I can remember very vividly when I first started listening to podcasts regularly, like a lot of people, Serial Season 1 was my gateway drug. I listened to the radio when I was a teenager- a French radio station called Oui FM, which played an addictive mix of grungy American bands, French electro-pop and rock classics- but other than that and the odd Desert Island Discs, radio hadn’t featured in my adult life at all. Now I know that podcasts aren’t exactly radio- the way that we consume them episodically is very different, closer to television- but they share the same characteristics as radio and are often made by radio stations.
Serial was something extraordinary, one of the best storytelling experiences I’ve ever had. As each episode unfolded I held my breath amazed at how the line between fact and fiction, truth and uncertainty melted away. I have to admit that I haven’t quite found anything to match it yet, not even the second season or S Town, which I enjoyed but also made me feel a little uneasy because I was never sure whether it was too invasive. Anyway, Serial was enough to show me that podcasts could fit into my life in a completely new way and could bring me incredible stories, fascinating information and great conversations in a way that television and film couldn’t- without the complication of images. When I listen to episodes through my headphones or on the stereo, I find I focus in a different way. I feel like I’m sitting in on a great conversation with amazing friends or completely absorbed in story and the outside world fades away for an hour. It’s lovely.
I now have a strong list of podcast series that I listen to every week, I rarely miss a single episode from my core favourites. Freakonomics is one of those core favourites. Early on in my growing podcast addiction, it was suggested as ‘A podcast I might like’ based on my other choices. I dismissed the recommendation immediately…ridiculous manipulative ‘personal recommendations’…how little you know me.

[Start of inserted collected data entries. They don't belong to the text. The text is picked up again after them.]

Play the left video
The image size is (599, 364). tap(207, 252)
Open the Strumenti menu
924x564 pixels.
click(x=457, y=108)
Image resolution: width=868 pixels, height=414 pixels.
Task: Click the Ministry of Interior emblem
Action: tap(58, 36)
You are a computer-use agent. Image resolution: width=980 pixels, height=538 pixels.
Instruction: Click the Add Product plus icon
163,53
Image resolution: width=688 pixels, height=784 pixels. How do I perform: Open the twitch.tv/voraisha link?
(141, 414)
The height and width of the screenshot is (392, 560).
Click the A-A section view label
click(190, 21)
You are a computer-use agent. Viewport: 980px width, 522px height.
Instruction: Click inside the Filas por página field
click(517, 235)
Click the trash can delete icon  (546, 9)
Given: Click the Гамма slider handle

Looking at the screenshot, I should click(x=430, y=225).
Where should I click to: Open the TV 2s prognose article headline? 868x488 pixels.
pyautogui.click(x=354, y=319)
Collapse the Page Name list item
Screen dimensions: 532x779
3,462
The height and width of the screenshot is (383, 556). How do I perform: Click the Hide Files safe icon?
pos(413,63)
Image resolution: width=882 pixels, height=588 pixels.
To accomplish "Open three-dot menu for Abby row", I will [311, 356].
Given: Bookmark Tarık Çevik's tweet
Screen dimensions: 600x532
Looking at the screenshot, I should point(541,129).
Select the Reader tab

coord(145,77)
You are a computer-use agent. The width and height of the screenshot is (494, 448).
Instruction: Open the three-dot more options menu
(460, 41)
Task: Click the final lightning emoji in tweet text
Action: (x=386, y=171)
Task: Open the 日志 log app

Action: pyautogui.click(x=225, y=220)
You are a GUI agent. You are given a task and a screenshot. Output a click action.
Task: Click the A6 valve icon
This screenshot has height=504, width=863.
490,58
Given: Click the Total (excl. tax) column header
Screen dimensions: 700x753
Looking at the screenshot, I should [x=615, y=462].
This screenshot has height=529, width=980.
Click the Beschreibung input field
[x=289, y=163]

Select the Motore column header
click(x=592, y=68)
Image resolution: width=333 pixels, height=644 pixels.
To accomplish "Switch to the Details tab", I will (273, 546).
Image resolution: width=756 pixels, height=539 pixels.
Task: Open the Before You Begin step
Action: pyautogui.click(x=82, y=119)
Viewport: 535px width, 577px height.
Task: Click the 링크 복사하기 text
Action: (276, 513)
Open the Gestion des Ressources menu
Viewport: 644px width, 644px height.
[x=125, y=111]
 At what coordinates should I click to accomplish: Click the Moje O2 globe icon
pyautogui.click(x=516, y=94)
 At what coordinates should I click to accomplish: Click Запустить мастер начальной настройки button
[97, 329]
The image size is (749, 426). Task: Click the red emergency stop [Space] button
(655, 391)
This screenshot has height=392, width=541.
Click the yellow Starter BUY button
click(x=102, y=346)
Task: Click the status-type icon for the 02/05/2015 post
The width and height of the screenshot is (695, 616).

I assumed it was about economics and economics seemed dull, needlessly overcomplicated, and completely removed from the real world. That may be true about most economic reporting but Freakonomics is not like any other reporting. The two show creators Stephen J. Dubner and Steven Levitt use economics as a starting point to ask huge questions about society, behaviour, history, and the future. With each episode, as Dubner interviews academics, journalists, scientists and regular people, I feel like I am sitting in on the best dinner party conversation or an incredible university lecture. I never fail to walk away feeling that exciting buzz of curiosity, like you used to get as a kid when you came across something entirely new and fascinating. I can’t think of a better way to learn about the world.